LY294002 Drug Preparation and Dosing

LY294002 (Cayman Chemical [Ann Arbor, MI] and Med Chem Express [Monmouth Junction, NJ]) was obtained and stored under recommended conditions provided by the vendor. Selected animals received 20mg/kg of drug dissolved in DMSO (Sigma Life Science, St. Louis, MO) facilitated by bench-side vortex agitation at a ratio of 30 mg drug/mL DMSO. Dissolved drug was injected over the last 30 minutes of cross-clamp time as a single, one-time injection in the animals undergoing HIRR. Injection completion time was used as Time 0 for the LYO group.

Study End Points

Primary study end points were mtDNA damage in select tissues as well as mtDNA DAMP levels in plasma.
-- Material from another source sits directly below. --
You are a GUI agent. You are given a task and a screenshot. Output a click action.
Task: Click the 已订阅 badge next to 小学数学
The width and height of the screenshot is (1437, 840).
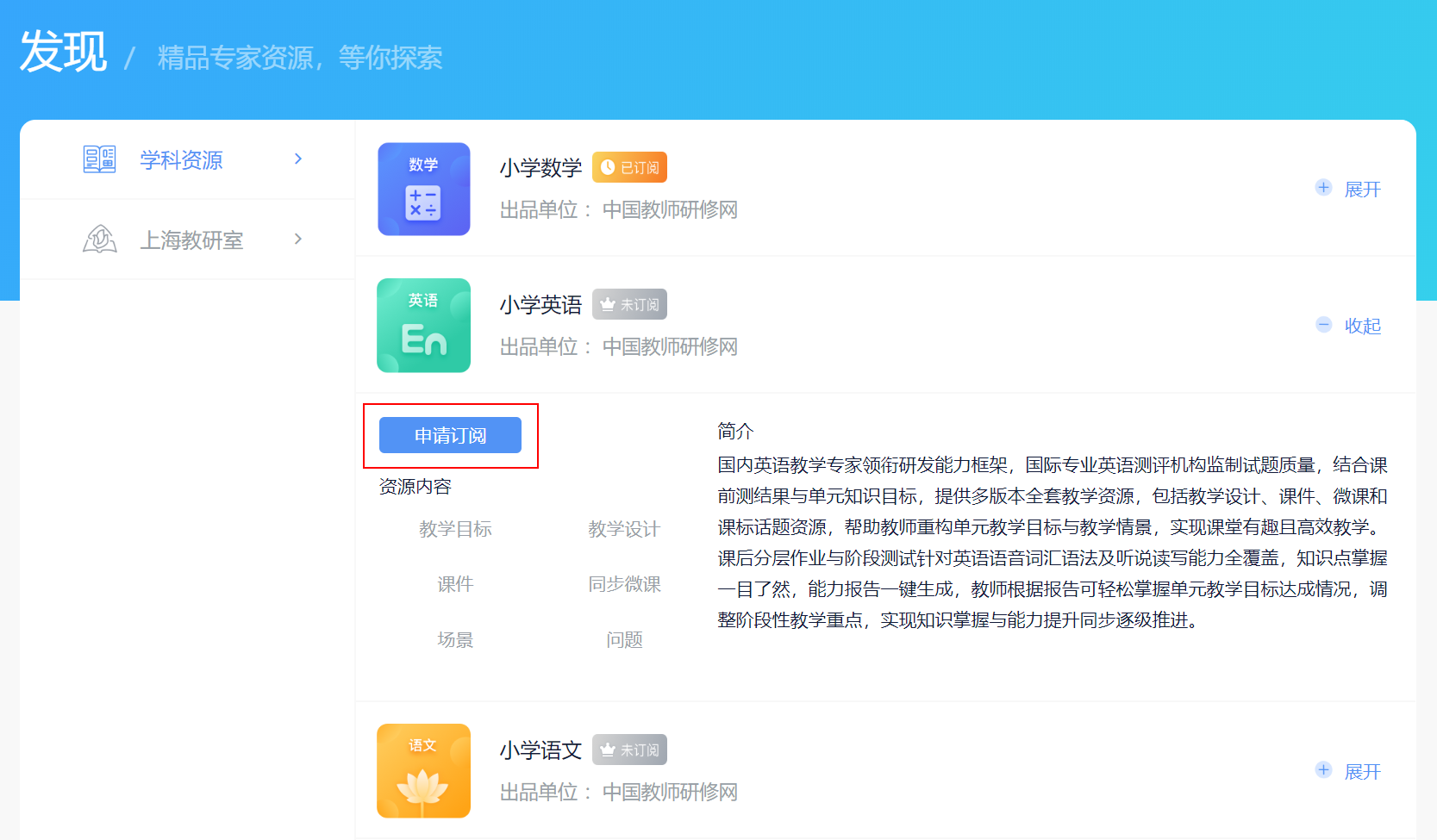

Secondary end points included HD parameters (i.e., MAP, CO) plus metabolic and inflammatory burden measured by lactate levels, base deficit, and cytokines, as well as metabolic suppression measured by respiratory quotient and oxygen/carbon dioxide consumption/utilization. After study completion, animals were killed, and tissue samples (lung, liver, and kidney) were obtained for histological mtDNA damage analysis. Serum samples were also obtained at baseline and at study completion for analysis of levels of circulating mtDNA DAMPs.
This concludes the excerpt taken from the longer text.